ICD-10: 26 Tips You Absolutely Want to Know!

Betsy Nicoletti, MS

Disclosures

September 23, 2015

In This Article

Coding Changes Affect All Aspects of Treatment

Unspecified

It is surprising that in a coding system that has grown so large, there are still thousands of unspecified codes. Coders say to avoid them.

But not all unspecified codes are created equal. Do avoid the unspecified codes at the end of a category, such as H10.9, unspecified type of conjunctivitis. Do avoid a code that has the word unspecified in the description twice such as S93.409A, sprain of an unspecified ligament of unspecified ankle, initial encounter.

But sometimes, the clinician can't select a more specific code based on the available information. A patient seen in the office with pneumonia will be correctly assigned J18.9. pneumonia, unspecified organism. Yes, there are more specific diagnosis codes for pneumonia when the organism is known, but in the office setting the organism is rarely known, and the most accurate code is pneumonia from an unknown organism.

Not all unspecified codes are created equal.

V00-Y99 External Causes of Morbidity

The external cause codes in category V00-Y99 got all the press in the discussion of ICD-10. Walking into a lamp post, again, or being on fire while on water skis—these proved irresistible. However, reporting external cause codes remains optional in ICD-10, as it was in ICD-9. Some payers require practices to report these codes to tell them the cause of the injury or accident. In ICD-10, the types of accidents are mindlessly detailed, and practices won't typically have sufficient information to code with the level of detail possible. If reporting external cause codes (V00-Y84), they also require a seventh character extender. External cause codes are not used with codes listed in the drugs and chemicals chart, such as adverse effects of anticoagulant drugs, in categories T36-T50.

External cause codes are optional, per ICD-10, but your payer may require them.

With and Without

ICD-9 had plenty of codes describing the symptoms or manifestations of the condition with the word "with." ICD-10 doubles down on that.
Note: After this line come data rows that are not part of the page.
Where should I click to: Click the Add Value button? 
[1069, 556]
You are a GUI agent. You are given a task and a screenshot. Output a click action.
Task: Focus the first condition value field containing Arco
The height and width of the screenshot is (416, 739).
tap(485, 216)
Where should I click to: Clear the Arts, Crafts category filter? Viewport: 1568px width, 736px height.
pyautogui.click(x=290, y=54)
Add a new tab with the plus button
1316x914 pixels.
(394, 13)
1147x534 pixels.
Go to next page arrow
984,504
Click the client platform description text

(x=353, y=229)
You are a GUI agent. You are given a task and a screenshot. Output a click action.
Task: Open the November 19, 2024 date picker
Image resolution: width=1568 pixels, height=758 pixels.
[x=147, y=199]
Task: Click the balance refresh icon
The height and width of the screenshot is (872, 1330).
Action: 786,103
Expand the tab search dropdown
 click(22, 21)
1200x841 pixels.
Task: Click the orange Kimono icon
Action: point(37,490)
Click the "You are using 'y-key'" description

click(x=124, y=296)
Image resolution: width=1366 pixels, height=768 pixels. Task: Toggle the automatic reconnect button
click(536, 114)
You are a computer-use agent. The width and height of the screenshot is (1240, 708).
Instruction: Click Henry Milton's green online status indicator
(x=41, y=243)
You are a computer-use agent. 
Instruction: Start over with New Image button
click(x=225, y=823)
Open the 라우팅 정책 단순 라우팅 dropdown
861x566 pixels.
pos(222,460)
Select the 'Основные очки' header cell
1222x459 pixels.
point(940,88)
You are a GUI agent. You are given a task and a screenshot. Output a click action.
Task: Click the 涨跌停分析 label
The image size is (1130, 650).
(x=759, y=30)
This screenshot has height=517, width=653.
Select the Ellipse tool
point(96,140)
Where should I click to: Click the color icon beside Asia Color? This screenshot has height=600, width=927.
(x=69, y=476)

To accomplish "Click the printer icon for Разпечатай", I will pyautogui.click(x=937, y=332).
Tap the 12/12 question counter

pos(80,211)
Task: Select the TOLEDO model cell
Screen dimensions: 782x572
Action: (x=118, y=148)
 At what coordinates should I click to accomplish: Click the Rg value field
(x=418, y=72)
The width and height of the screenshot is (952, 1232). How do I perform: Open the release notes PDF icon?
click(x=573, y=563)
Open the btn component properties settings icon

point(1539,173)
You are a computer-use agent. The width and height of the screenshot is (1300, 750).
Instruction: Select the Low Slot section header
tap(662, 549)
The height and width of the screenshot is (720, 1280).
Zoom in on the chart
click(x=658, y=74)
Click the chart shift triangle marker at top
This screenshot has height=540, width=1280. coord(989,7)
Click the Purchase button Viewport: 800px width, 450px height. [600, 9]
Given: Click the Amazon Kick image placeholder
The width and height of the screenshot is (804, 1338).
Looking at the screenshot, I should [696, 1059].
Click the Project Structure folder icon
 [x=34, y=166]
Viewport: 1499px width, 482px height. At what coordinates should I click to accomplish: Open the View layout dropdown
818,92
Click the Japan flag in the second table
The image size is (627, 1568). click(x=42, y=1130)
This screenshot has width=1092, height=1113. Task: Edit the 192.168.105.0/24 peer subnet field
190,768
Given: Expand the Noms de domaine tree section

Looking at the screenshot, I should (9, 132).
There are many combination codes to describe both the condition and the symptoms. The uncomplicated condition is described as uncomplicated or without the symptoms such as "without angina." There are many more that describe the specific manifestation, "with acute exacerbation," "with hallucinations," or "with bleeding." If the patient has a manifestation of their disease, avoid using an unspecified code and avoid using a code with the word "uncomplicated." These codes don't communicate the severity of the patient's disease to the payer or explain higher costs, utilization, readmissions.

If there is an ICD-10 code that describes a manifestation of the patient's condition, use it.

X-ray Abnormalities and Other Abnormal Diagnostic Test Results

Codes for abnormal findings on diagnostic tests are found in Chapter 18, "Symptoms, signs, and abnormal clinical and laboratory findings, not elsewhere classified." They are category codes R70-R94.

For example, R70-79 is abnormal findings on examination of blood, without diagnosis. R73.0-abnormal glucose has an "excludes1" note that includes diabetes. That is, if the patient has diabetes, don't report abnormal glucose as the diagnosis. Use the codes in this section when there is an abnormal diagnostic finding, but the patient hasn't been assigned a definitive diagnosis that explains the finding.

Abnormal diagnostic test results are reported with codes from the signs and symptoms chapter.

Y92-Y99 Activity and Occurrence Codes

In addition to the external cause codes, there are three categories of codes that further describe how and where an accident occurred. These are also optional—there is no mandate to use them.

Y92 describes where the accident happened, and these are as specific as the rest of ICD-10. Was the patient injured in the kitchen in a prison, in a swimming pool of a nursing home—well, you get the idea. Y93 is the activity code, and it is often redundant with the external cause codes. This code describes for a second time what the patient was doing when the accident occurred. Y99 is the external causes status; is the patient a civilian, in the military, or doing volunteer activity? Do not report a seventh character extender with these occurrence and activity codes.

Hold off on using these codes until you hear otherwise from your payers.

Zapped by a Zebra

Disappointingly, there is no external cause code for an injury caused by a zebra. With 70,000 codes, couldn't they spare one for kicked by a zebra? Of course, even if there were an external cause code for injury by zebra, it would not start with the letter Z.

The final chapter in ICD-10 is called "Factors influencing health status and contact with health services." Z codes represent reasons for encounters. A corresponding procedure code must accompany a Z code if a procedure is performed.

These are equivalent to the V codes in ICD-9. This chapter includes personal and family history of medical conditions, examination codes, and aftercare codes. Aftercare codes are not to be used for the late effects of trauma but for conditions such as long-term use of anticoagulants, ostomy status, or the presence of a pacemaker. These codes are important in the patient's problem list in the medical record and on the claim form to report to the payer historical and current conditions of the patient.

Don't neglect Z codes—they provide important information on both the problem list and the claim form.